Thursday, June 13, 2013

Abusing "Open Mindedness"

One of my pet peeves (and there are many) are people who accuse others of not being open-minded because they refuse to consider a ridiculous hypothesis. Open-mindedness is not the willingness to consider a wild hypothesis. It is specifically defined as examining all of the available evidence with no emotional attachment to the conclusion it points to. Open-mindedness is the willingness to accept whatever conclusion best fits all of the data.

Here are a few examples of the term open-mindedness being abused.

Person A: Aliens convinced President Bush to orchestrate 9/11.

Person B: That's ridiculous.
Person A: Dude, you are not open-minded.

Person A: I think the world is 6,000 years old and God created it in 6, 24 hour days.

Person B: There is a lot of evidence that disagrees with your conclusion.
Person A: You need to be more open-minded.

Person A: All of the Qu'ran is 100% true, inerrant word of God.

Person B: Muhammed did not go to the moon on top of a flying horse and cut it in half with a sword.
Person A: You, my friend, are not open-minded.

In all of these examples, Person A completely misunderstands what qualifies as open-mindedness in a vulgar display of irony, that they themselves are actually the ones who are not open-minded.  Again, it means having no emotional conclusion in mind when beginning to inspect the evidence in order to form a belief. Furthermore, it means once a belief is formed, having no emotional attachment to the conclusion when new information is presented that might necessitate changing said belief.

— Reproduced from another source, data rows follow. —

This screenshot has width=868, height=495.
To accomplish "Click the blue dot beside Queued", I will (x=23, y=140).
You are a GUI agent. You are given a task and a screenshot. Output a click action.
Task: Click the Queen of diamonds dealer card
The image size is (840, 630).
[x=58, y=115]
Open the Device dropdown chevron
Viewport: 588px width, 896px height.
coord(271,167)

Often times people approach the process of forming beliefs backwards. They begin with a conclusion and accept evidence that supports their conclusion and reject evidence that conflicts with it. This is how wild ideas like holocaust denial, Illuminati, anti-vaccination, Young Earth creationism, etc. thrive. Humans are deeply emotionally attached to their beliefs, so much so that it often begins to become inseparable from people's identities when it is so far rooted in their psyche. This is exactly why brainwashing is effective. People would rather cling, sometimes violently, to an irrational belief than to change it.

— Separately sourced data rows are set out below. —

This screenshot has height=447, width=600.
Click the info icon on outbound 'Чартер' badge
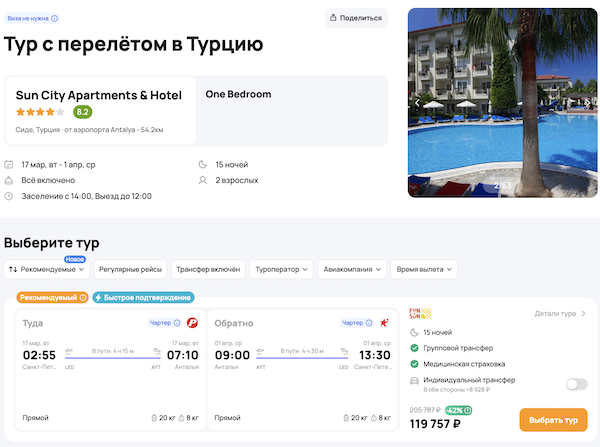coord(177,323)
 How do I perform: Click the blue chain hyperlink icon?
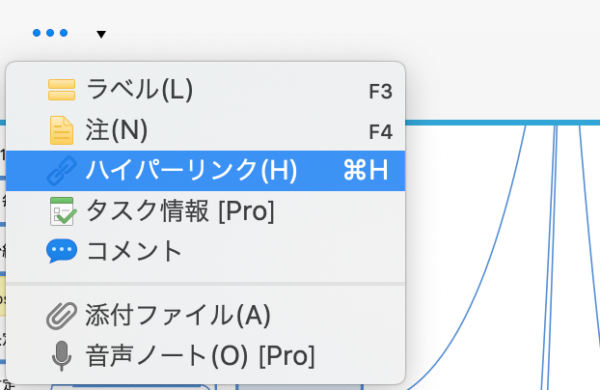62,171
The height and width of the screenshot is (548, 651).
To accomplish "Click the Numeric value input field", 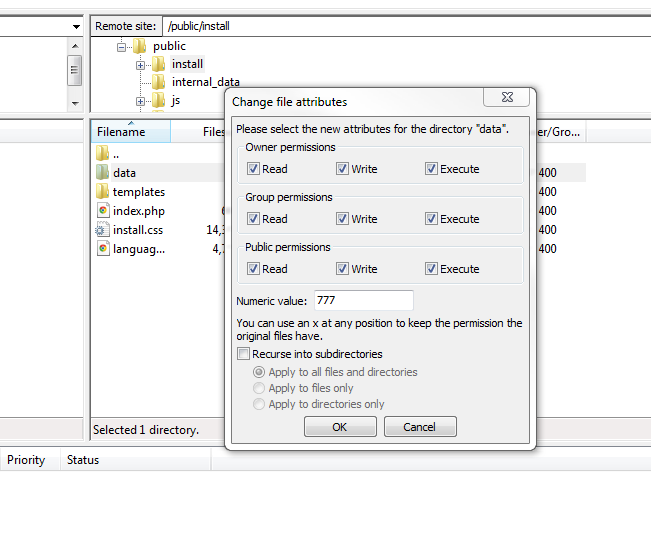I will coord(363,301).
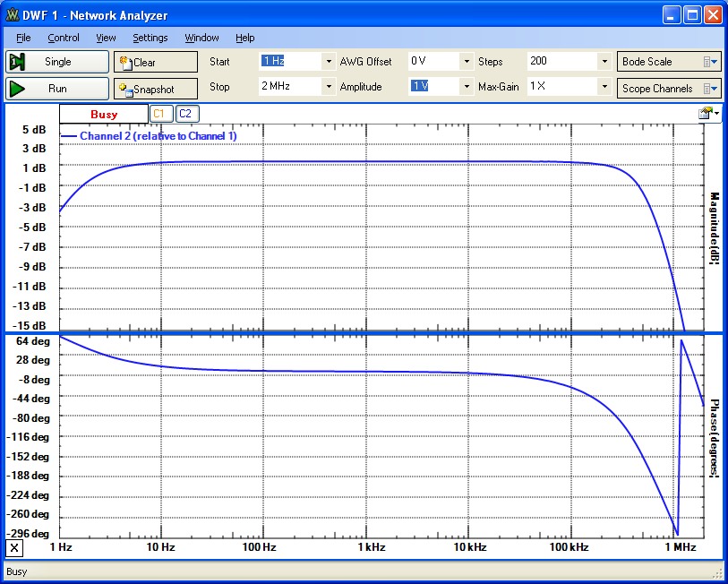Open the Bode Scale dropdown
This screenshot has height=584, width=728.
670,62
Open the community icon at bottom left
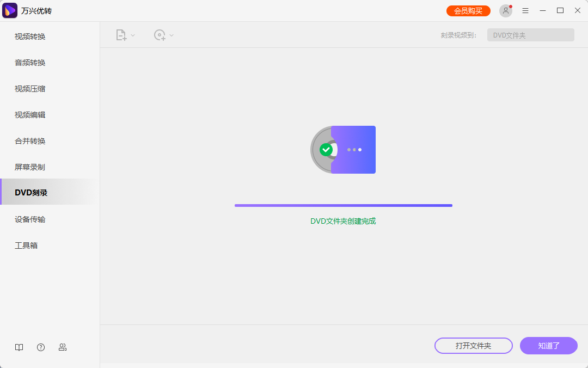588x368 pixels. pyautogui.click(x=63, y=347)
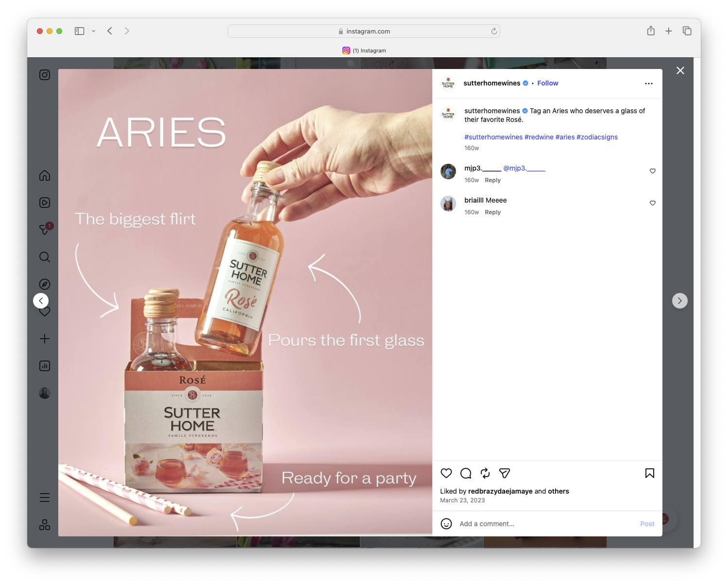Like the post using the heart icon
The image size is (728, 584).
click(446, 473)
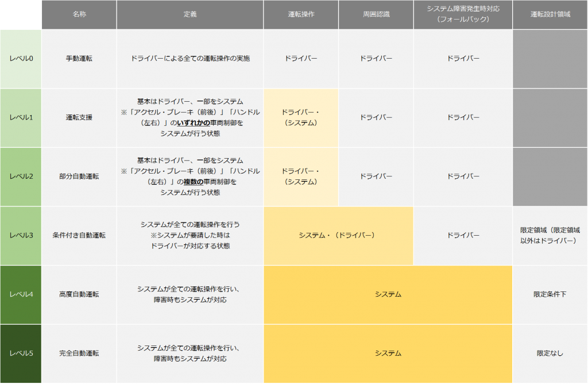588x384 pixels.
Task: Select the dark green レベル4 cell
Action: click(21, 294)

People who begin with a silly conclusion in mind like "9/11 was an inside job" have to ignore a lot of facts in order to maintain that kind of belief. They frequently dismiss conflicting evidence to their beliefs with things like "that's the liberal media just spinning propaganda."  A reasonable belief, like a good scientific theory, must account for all facts and evidence and more importantly be willing to change when new evidence is introduced.

Here is an example of the correct approach to open-mindedness.

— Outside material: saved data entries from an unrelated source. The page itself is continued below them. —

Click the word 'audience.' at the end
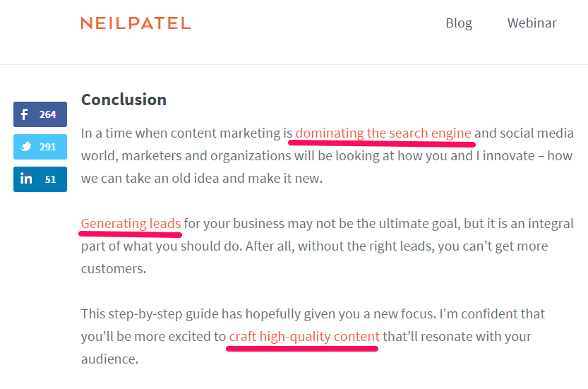This screenshot has width=588, height=389. [110, 359]
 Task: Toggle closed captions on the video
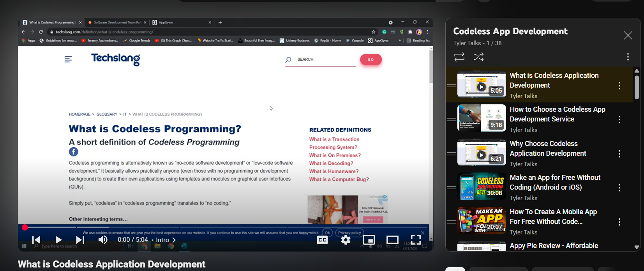point(323,240)
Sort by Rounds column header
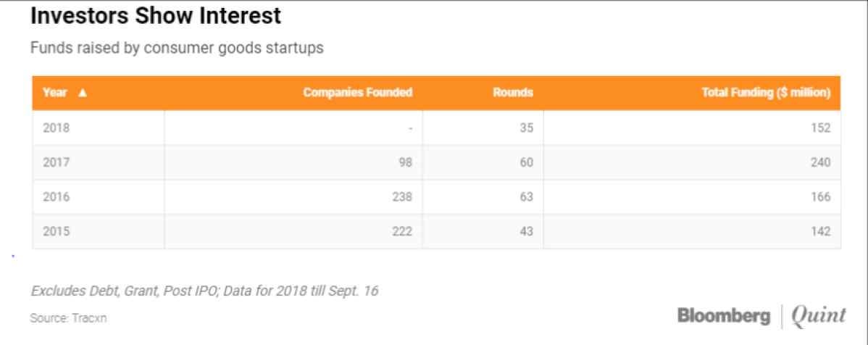 coord(512,93)
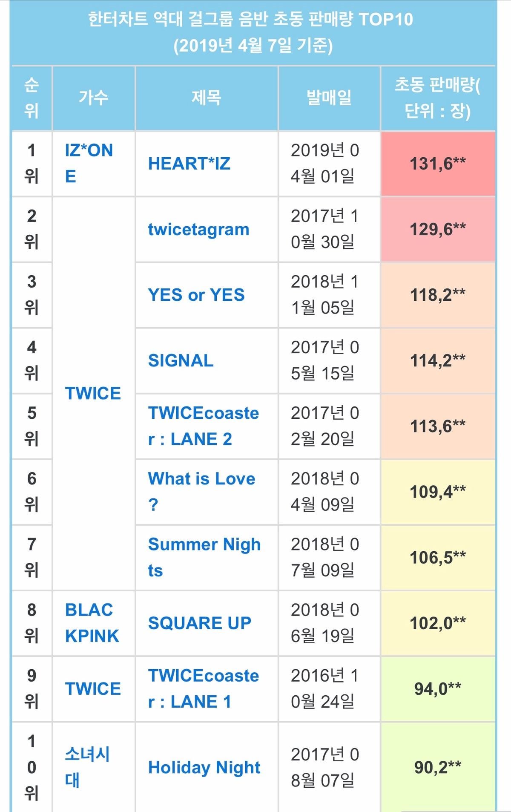Screen dimensions: 511x812
Task: Click the 가수 column header
Action: pyautogui.click(x=93, y=98)
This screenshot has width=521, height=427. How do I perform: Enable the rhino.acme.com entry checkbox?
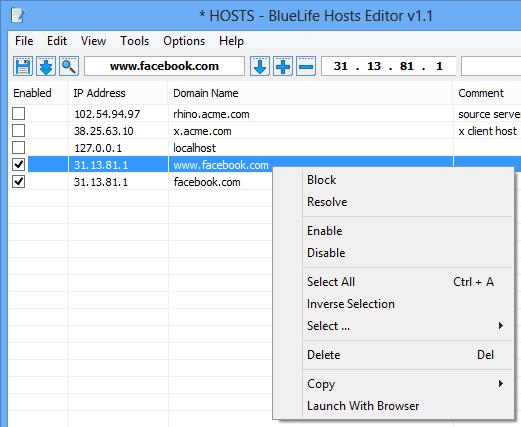[x=18, y=113]
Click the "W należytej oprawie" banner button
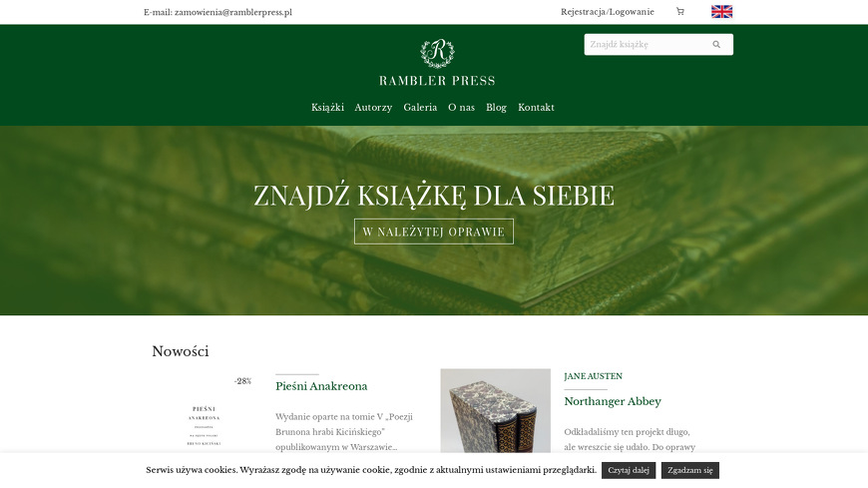 point(433,232)
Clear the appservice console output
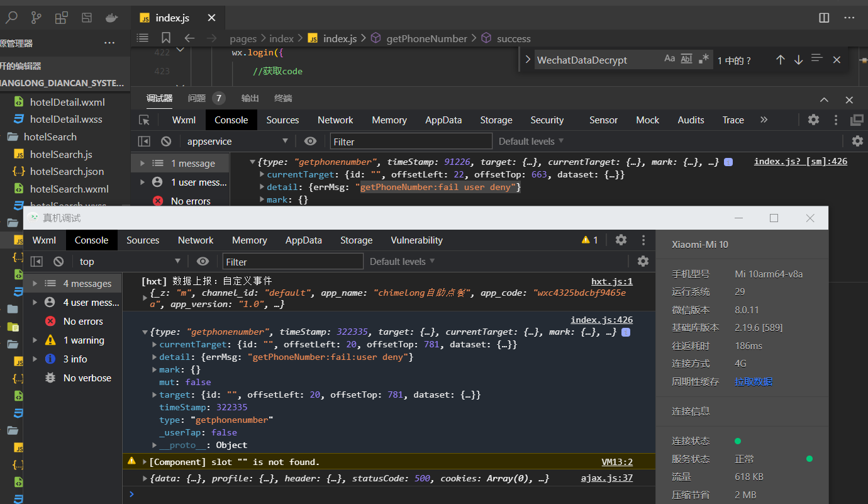Image resolution: width=868 pixels, height=504 pixels. click(x=166, y=142)
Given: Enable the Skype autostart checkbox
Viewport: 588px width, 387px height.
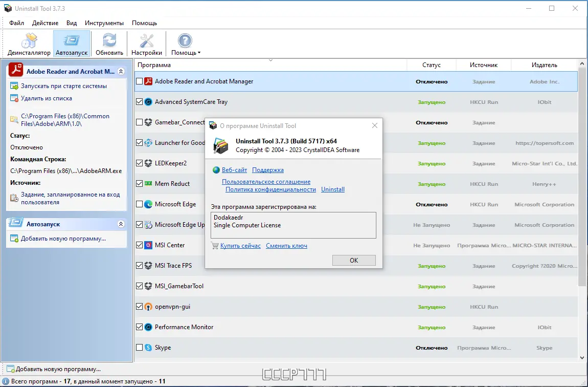Looking at the screenshot, I should pos(139,348).
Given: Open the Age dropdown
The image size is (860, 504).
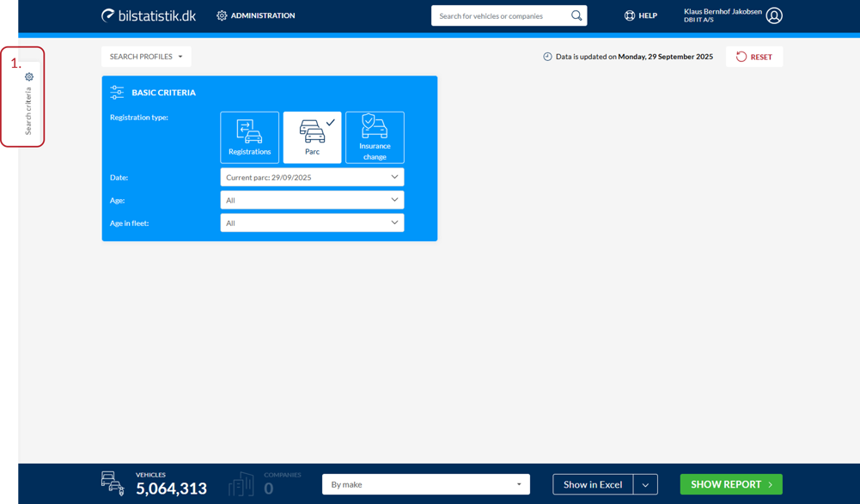Looking at the screenshot, I should pyautogui.click(x=312, y=200).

Person A: I think aliens constructed the pyramids to be beacons for their spaceships.
Person B: I have a PhD in Egyptology. We have extensive writings from Egyptian history outlining how the pyramids were built, which Pharaohs built which structure and why. We know the pyramids were used as tombs for the deceased Pharaohs to honor their greatness. That was their purpose. The pyramids are certainly marvels of engineering, although we don't have a full understanding of exactly what methods were used in construction, we can say in no uncertain terms that spaceships were probably not involved.
Person A: Oh, I did not know any of that, and the documentary I watched on ancient aliens didn't mention any of those things. I suppose I was mistaken.

The world could use a lot more open-mindedness and a lot less of what people think open-mindedness is.

1 comment:

  1. well.. in your correct example where person A says he was mistaken is not likely to happen due to... cognitive bias!! LOL .. referencing your newer blog post "Plato's Cave."